PETUNJUK TUGAS: Lanjutkan tulisan di bawah tentang peradaban Barat dan bahaya pemikiran liberal, dimulai tepat setelah kalimat terakhirnya.

KUTIPAN UNTUK DIBACA:
=====

Sepanjang sejarah peradabannya, kaum Muslim menghadapi banyak tantangan. Namun, belum pernah mereka menghadapi tantangan yang lebih serius daripada tantangan Peradaban Barat. Peradaban Barat terbukti menimbulkan bencana besar bagi umat manusia, tak hanya bagi kaum Muslim. Hal itu disebabkan oleh kerusakannya sejak dari asasnya dan dari falsafah yang menjadi pandangannya,1 yakni materialisme yang jauh dari aspek spiritual (materialistic oriented).2 Pemikiran ini tak bisa dilepaskan dari sejarah filsafat kufur Barat yang mengingkari al-khabar ash-shâdiq (wahyu) sebagai salah satu sumber ilmu dalam struktur keilmuannya (epistemologi). Karena itu kerusakan peradaban Barat tak dapat ditolerir lagi karena sudah rusak dari asasnya.
Peradaban Barat, dengan slogan kemerdekaan dan kebebasan (freedom), menginvasi negeri-negeri kaum Muslim untuk mengelabui mereka. Padahal slogan tersebut hanyalah kamuflase terhadap pemikiran kufur liberalisme yang meracuni kaum Muslim dengan racun mematikan; bagaikan racun ular berbisa yang mengalir dalam darah dan cepat merusak tubuh manusia hingga menyebabkan kematian atau kelumpuhannya. Hilanglah kemuliaannya. Sirnalah kekuatannya. AlLâh al-Musta’ân.
Karena itu memahami perkara ini menjadi penting, sebagaimana dinyatakan dalam syair yang dinukil Imam al-Ghazali (w. 505 H):
عرفتُ الشرّ لا للشرّ * لكن لتوقيه
ومن لا يعرف الشرّ * من الناس يقع فيه
Aku tahu keburukan bukan untuk keburukan/tapi agar terhindar darinya
Siapa saja di antara manusia tak tahu keburukan, ia akan terjerumus ke dalamnya3
Ragam Pemikiran Liberal dan Bahayanya
Ironisnya, pada zaman ini pemikiran-pemikiran berbahaya banyak bermunculan. Ada pluralisme yang membiaskan konsep kebenaran tunggal Islam (lihat QS 3: 19). Ada multikulturalisme yang mengakomodasi multikultur tanpa memandang benar-tidaknya (lihat QS 2: 42). Ada feminisme yang menghiasi kesesatannya dengan slogan yang mengelabui kaum Muslimah (lihat QS 6: 112). Ada sinkretisme yang mencampuradukkan antara kebenaran dan kebatilan (lihat QS 2: 42). Ada pembiasan prinsip akidah atas nama toleransi (lihat QS 109: 6). Ada pula upaya mendukung kesyirikan atas nama kearifan lokal (lihat QS 31: 13). Semua itu selaras dengan spirit pemikiran liberal, yakni kebebasan menghalalkan dan mengharamkan apa yang dikehendaki hawa nafsu manusia meski itu bertentangan dengan Islam.

=====

DATA:
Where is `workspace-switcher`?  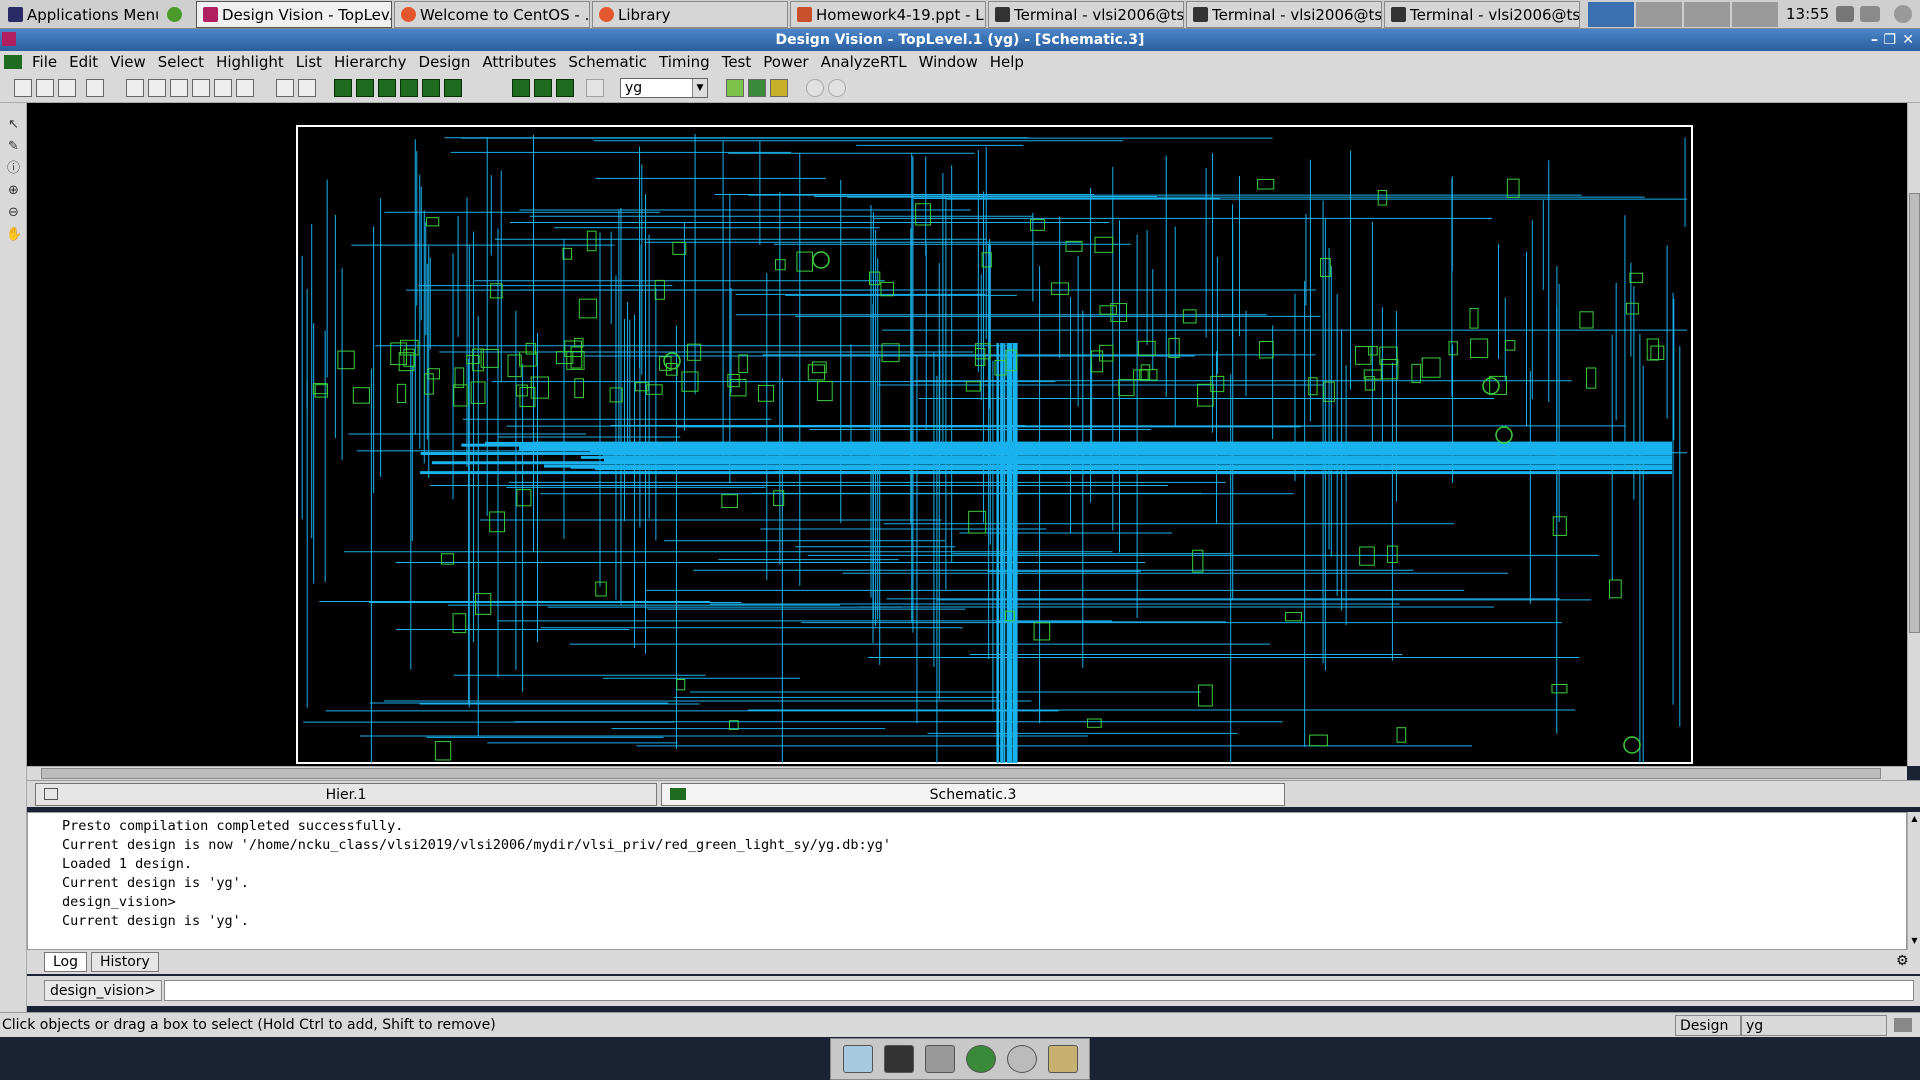
workspace-switcher is located at coordinates (1683, 14).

=====

JAWABAN DI BAWAH:
Secara personal, pemikiran kufur liberalisme merusak akidah, pemikiran dan perasaan seorang Muslim hingga melahirkan kepribadian ganda (split of personality); ia merusak pola pikir seseorang hingga berujung pada lahirnya perbuatan mungkar, misalnya menjustifikasi LGBT dan kawin sejenis.
Dalam konteks kemasyarakatan, pemikiran kufur melahirkan corak masyarakat yang oportunistik, pragmatis, hedonis dan terjajah karena lemah komitmennya terhadap ajaran Islam serta lemah dalam melakukan kontrol sosial dan muhâsabah lil hukkâm. Inilah yang menjadi sebab utama kekalahan kaum Muslim. Penghinaan demi penghinaan keji atas Islam dan simbol-simbolnya, penguasaan kaum kafir dan sekutunya atas mereka dan tegaknya sistem Jahiliah terus terjadi.4
Dalam konteks bernegara, pemikiran kufur liberalisme melahirkan pemerintahan sekular yang memarjinalkan peran agama dalam pengaturan kehidupan (politik), atau dengan kata lain menjauhkan penerapan syariah dalam kehidupan bernegara.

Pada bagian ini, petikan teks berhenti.